─── RECORD EXCERPTS
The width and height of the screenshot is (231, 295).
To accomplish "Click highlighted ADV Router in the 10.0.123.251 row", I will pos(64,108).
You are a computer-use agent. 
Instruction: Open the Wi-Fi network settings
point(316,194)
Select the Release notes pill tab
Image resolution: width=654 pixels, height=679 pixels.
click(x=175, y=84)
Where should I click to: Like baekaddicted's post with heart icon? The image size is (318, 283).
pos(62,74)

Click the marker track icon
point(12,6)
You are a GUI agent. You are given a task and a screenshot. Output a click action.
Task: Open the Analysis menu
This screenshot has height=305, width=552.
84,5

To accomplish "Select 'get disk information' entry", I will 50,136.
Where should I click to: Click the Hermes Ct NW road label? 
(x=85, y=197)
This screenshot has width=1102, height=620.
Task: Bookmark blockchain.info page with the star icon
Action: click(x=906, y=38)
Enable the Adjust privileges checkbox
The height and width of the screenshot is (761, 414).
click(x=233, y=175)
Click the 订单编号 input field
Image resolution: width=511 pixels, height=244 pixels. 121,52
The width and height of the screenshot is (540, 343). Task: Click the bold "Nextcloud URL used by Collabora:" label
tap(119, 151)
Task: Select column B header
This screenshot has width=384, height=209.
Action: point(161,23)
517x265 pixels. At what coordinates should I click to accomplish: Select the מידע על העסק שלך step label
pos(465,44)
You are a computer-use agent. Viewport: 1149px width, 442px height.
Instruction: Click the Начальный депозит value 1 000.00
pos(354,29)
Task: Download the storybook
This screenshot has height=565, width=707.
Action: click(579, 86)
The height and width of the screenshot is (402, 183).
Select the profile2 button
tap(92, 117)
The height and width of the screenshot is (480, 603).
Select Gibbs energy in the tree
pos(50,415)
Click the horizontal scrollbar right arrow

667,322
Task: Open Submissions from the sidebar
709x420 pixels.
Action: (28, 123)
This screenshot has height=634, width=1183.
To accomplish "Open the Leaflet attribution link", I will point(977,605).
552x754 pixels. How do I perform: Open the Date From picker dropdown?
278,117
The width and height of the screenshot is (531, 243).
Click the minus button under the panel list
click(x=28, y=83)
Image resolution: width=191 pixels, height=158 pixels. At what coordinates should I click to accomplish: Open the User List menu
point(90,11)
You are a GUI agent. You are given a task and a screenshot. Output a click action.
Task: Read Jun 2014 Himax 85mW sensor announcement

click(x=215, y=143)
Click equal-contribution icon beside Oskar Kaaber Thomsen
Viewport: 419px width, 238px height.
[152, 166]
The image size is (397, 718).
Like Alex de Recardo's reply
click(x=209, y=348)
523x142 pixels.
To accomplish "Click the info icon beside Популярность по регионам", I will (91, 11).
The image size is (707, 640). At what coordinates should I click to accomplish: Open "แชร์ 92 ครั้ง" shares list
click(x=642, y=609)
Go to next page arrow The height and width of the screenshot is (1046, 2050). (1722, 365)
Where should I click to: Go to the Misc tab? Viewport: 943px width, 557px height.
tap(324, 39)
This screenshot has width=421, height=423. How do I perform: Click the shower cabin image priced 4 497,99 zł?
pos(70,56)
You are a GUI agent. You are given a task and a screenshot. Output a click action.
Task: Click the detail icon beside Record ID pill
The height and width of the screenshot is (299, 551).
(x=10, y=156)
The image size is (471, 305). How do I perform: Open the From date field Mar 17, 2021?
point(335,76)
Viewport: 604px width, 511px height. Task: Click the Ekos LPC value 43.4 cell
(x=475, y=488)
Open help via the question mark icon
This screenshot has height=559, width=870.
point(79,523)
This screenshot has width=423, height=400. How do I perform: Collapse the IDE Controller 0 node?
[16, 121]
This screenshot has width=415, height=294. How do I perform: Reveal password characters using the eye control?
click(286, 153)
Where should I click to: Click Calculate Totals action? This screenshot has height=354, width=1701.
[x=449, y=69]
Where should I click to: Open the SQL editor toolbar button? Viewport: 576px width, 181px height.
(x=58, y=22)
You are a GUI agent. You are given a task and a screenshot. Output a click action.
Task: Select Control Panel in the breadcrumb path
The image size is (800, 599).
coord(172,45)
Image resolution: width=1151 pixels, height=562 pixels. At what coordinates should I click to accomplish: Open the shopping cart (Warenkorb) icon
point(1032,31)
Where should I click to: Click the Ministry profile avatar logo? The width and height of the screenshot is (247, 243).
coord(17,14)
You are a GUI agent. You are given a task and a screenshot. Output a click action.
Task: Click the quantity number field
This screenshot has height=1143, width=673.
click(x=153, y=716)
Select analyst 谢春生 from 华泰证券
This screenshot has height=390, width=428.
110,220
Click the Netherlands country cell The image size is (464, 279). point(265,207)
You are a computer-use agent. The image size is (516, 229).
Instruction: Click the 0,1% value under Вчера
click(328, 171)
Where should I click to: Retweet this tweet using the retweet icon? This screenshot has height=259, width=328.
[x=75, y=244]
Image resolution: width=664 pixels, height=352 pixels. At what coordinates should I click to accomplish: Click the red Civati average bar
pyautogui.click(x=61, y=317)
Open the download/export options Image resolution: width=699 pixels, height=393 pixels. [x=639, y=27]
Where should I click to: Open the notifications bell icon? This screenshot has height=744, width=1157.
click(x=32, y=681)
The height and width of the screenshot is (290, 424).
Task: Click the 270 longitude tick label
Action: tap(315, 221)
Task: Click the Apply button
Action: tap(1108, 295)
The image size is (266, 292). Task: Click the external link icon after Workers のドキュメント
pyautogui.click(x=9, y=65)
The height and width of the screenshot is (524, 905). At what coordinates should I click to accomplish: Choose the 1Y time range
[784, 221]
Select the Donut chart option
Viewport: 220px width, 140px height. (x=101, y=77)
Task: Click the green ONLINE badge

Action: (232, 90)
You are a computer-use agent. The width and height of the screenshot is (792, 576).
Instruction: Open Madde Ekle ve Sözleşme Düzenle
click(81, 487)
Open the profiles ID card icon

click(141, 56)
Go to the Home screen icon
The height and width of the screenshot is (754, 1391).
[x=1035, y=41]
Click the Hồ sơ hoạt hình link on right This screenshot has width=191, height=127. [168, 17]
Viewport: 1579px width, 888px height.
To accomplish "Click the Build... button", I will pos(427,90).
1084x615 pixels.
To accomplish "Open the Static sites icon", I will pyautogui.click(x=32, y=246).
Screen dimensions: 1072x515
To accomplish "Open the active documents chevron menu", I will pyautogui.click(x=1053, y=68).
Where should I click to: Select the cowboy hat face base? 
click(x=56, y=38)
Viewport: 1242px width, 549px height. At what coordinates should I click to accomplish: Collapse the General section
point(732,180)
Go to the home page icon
──────
WHAT TO WORK ON
From the line that has "Enable the Adjust privileges checkbox" through the line that has "This screenshot has height=634, width=1183.", copy every line exactly as it appears above, and leave out all others.

RESPONSE TO THE EXERCISE
Enable the Adjust privileges checkbox
The height and width of the screenshot is (761, 414).
click(x=233, y=175)
Click the 订单编号 input field
Image resolution: width=511 pixels, height=244 pixels. 121,52
The width and height of the screenshot is (540, 343). Task: Click the bold "Nextcloud URL used by Collabora:" label
tap(119, 151)
Task: Select column B header
This screenshot has width=384, height=209.
Action: point(161,23)
517x265 pixels. At what coordinates should I click to accomplish: Select the מידע על העסק שלך step label
pos(465,44)
You are a computer-use agent. Viewport: 1149px width, 442px height.
Instruction: Click the Начальный депозит value 1 000.00
pos(354,29)
Task: Download the storybook
This screenshot has height=565, width=707.
Action: click(579, 86)
The height and width of the screenshot is (402, 183).
Select the profile2 button
tap(92, 117)
The height and width of the screenshot is (480, 603).
Select Gibbs energy in the tree
pos(50,415)
Click the horizontal scrollbar right arrow

667,322
Task: Open Submissions from the sidebar
709x420 pixels.
Action: (28, 123)
This screenshot has height=634, width=1183.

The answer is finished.